Roth Capital analyst Debjit Chattopadhyay weighed in today with a favorable report on bluebird bio Inc (NASDAQ:BLUE), reiterating a Buy rating and $192 price target, which implies an upside of 45% from current levels.
Chattopadhyay noted, “Bluebird shares are down ~31% (vs. 2.7% for the IBB) since 5/29/15, primarily due to lack of near-term catalysts, the GBT IPO, and significant 10b5-related transactions, wiping out most of the SCD-associated NPV from the stock, in our view. With ASH abstracts <two months away, and independent validation of lentivirus-based GT, we expect the stock to be back in favor heading into substantial data at the ASH.”

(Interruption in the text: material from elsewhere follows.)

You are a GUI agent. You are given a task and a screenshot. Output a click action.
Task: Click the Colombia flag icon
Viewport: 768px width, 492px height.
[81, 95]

Furthermore, “Given the rarity of the indication and the strength of the clinical data thus far, we are assuming a 65% probability of success for the Lenti-D program in CCALD. We also assume that ongoing Starbeam study (despite the limited number of patients) should be sufficient for regulatory approval. We assume commercial launch during 2018, and our base case pricing assumption is $1.2M per patient. We model peak sales of $112M during 2025, which drives our NPV for Lenti-D to $3/share.”

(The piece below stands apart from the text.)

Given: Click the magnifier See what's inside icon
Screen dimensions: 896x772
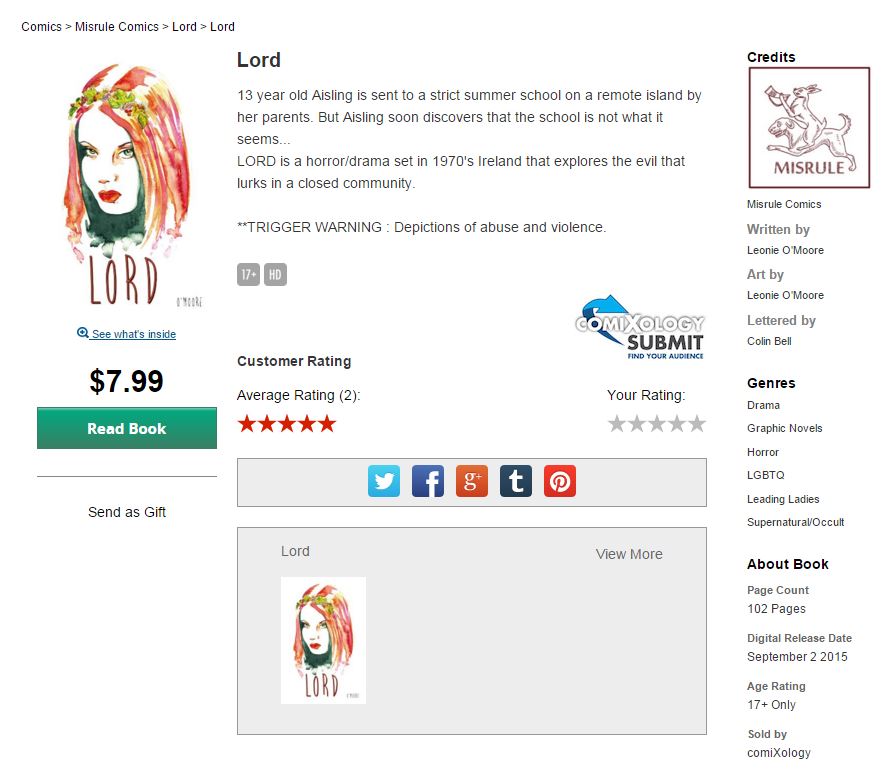Looking at the screenshot, I should pyautogui.click(x=82, y=333).
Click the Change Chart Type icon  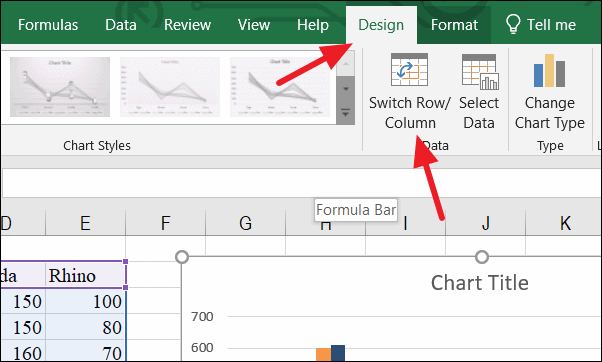[549, 70]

According to TipRanks.com, which measures analysts’ and bloggers’ success rate based on how their calls perform, analyst Debjit Chattopadhyay has a total average return of 26.4% and a 64.1% success rate. Chattopadhyay has a 53.5% average return when recommending BLUE, and is ranked #12 out of 3759 analysts.
As of this writing, 8 analysts are bullish on bluebird bio, according to TipRanks. The average 12-month price target on the stock is $215, marking a 62% potential upside from where the stock last closed.